QUERO MORRER
No concelho de Cantanhede, entre a Comunidade de S. José e S. Caetano, escondido e protegido no meio dos pinhais, corre um pequeno lago a que os admiradores chamam, com respeito e afabilidade, a Ilha. Não é uma ilha no verdadeiro sentido literário da palavra, mas tem todo o encanto, toda a beleza e toda a serenidade que idealizamos quando pensamos numa ilha. É de tal maneira assim, que desde que lá fui pela primeira vez aos 6 ou 7 anos, me recuso a chamar-lhe outra coisa que não seja a Ilha.
A Ilha é o meu primeiro destino de férias e hoje, tal como da primeira vez, o meu primeiro gesto foi mergulhar as mãos na água. As margens não mudaram e a água parece a mesma de há 15 anos atrás. O tempo não parece ter passado por aqui. Mas estas mãos já não têm a mesma leveza e o rosto que a corrente teima em reflectir não tem a inocência de outrora. O tempo tem passado por mim. Se cá puder voltar daqui a 15 anos, o rio e o leito estarão por ventura imutados, mas as mãos mergulhadas na água serão menos sensíveis do que hoje e o rosto espelhado não será, com certeza, tão contemplativo.
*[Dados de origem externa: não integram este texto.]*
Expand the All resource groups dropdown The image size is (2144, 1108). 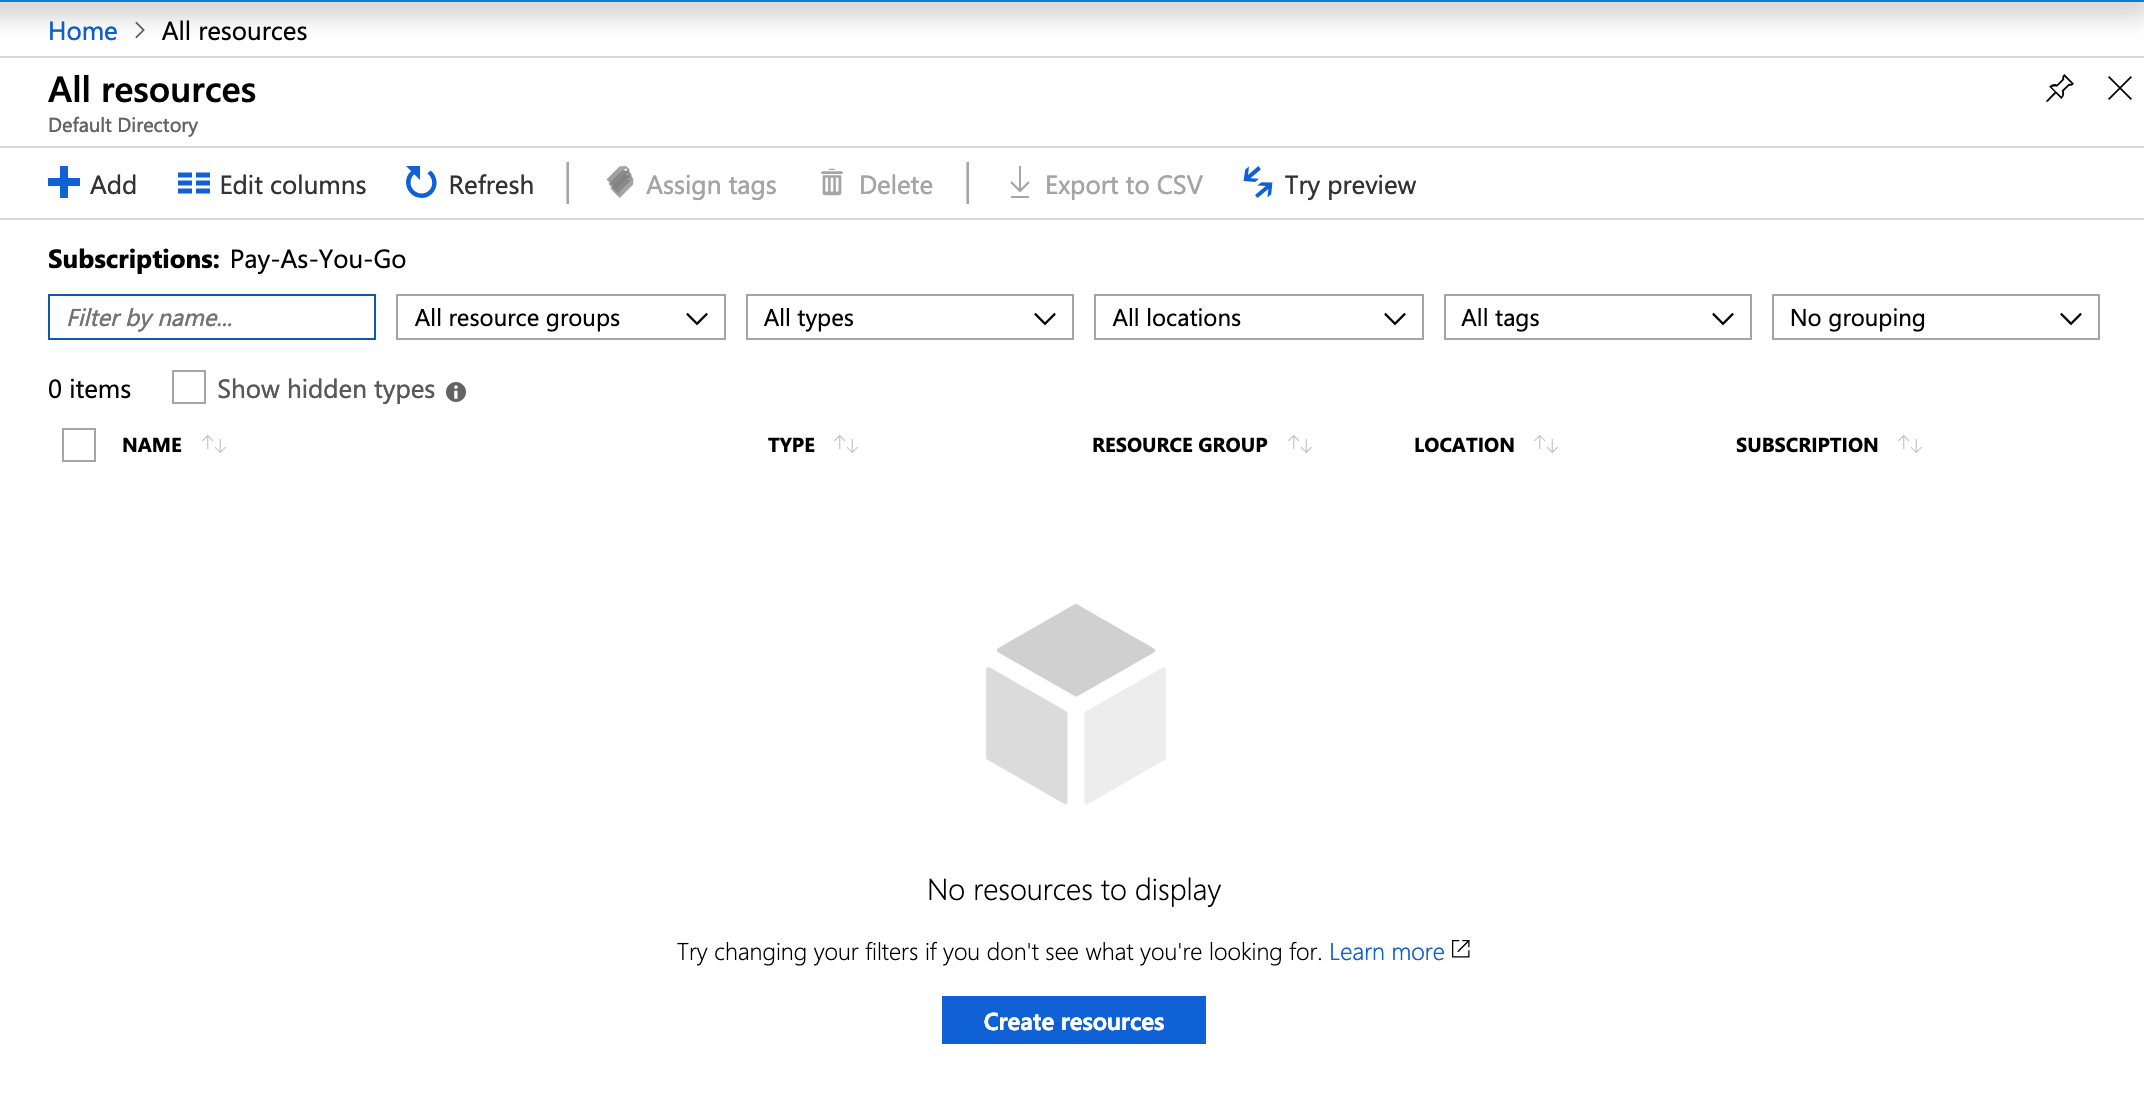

O tempo não passará por aqui, mas continuará a passar por mim...
Toda a nossa existência esta organizada por dicotomias: estamos felizes ou infelizes, estamos contentes ou tristes, estamos doentes ou com saúde, amamos ou odiamos, estamos apaixonados ou de mal com o mundo, estamos vivos ou mortos... A vida é insossa ou salgada, nunca tem o sabor que gostaríamos que ela tivesse. Experimentamos e aceitamos estas dicotomias em todos os momentos das nossas vidas. Às vezes até nos fazem jeito. Mas há uma de que fugimos todos os dias: a morte como parte da dicotomia com a vida. No caminho de incertezas que defrontamos diariamente, a morte é talvez a única coisa que sabemos certa, mas ainda assim é ela que nos apanha mais desprevenidos. Nunca estamos preparados para morrer porque em vida nos preparamos sempre para viver o dia seguinte. Nunca estamos preparados para perder alguém de quem gostamos muito porque nunca lhe dissemos o que realmente sentíamos. E o tempo, como diz o povo, não perdoa.
Se um dia o mestre da lâmpada descesse do mito à realidade não tenho a menor dúvida de que o desejo mais escolhido seria o da imortalidade. Mas que faríamos com uma vida sem fim? Apenas teríamos sempre mais um dia para fazer o que devíamos fazer já. Uma vida eterna faria desaparecer um dos sentimentos que mais nos distingue: a saudade. Alguém disse que a “saudade não significa que estamos longe, significa que um dia estivemos juntos”. A singularidade desse dia só é possível numa existência limitada. Jamais trocaria a saudade pela imortalidade.
O tempo não é o mau da fita. O tempo dá sentido às coisas e, por consequência, à vida. O tempo é simultaneamente o “pai” rígido que nos lembra as nossas obrigações e a “mãe” compreensiva que nos dá espaço para o encontro com os outros. A morte representa o fim do nosso tempo e a peça chave da nossa última dicotomia. A morte é o último privilégio de quem teve o privilégio de viver. Não adianta pedir perdão ao tempo ou sonhar com o génio da lâmpada. Quero viver até ao último dia da minha vida mas quero morrer no dia da minha morte.
Se puder viver até aos 80 anos, não permitirei que ninguém me vete o prazer de voltar à Ilha. Quero voltar a mergulhar as mãos, ou pelo menos a bengala, no seio da corrente e quero ver o reflexo do rosto enrugado, para depois fechar os olhos e recordar, com saudade mas sem tristeza, a imagem do miúdo de 6 anos que com a Ilha aprendeu a contemplar a natureza e a perceber o significado do tempo.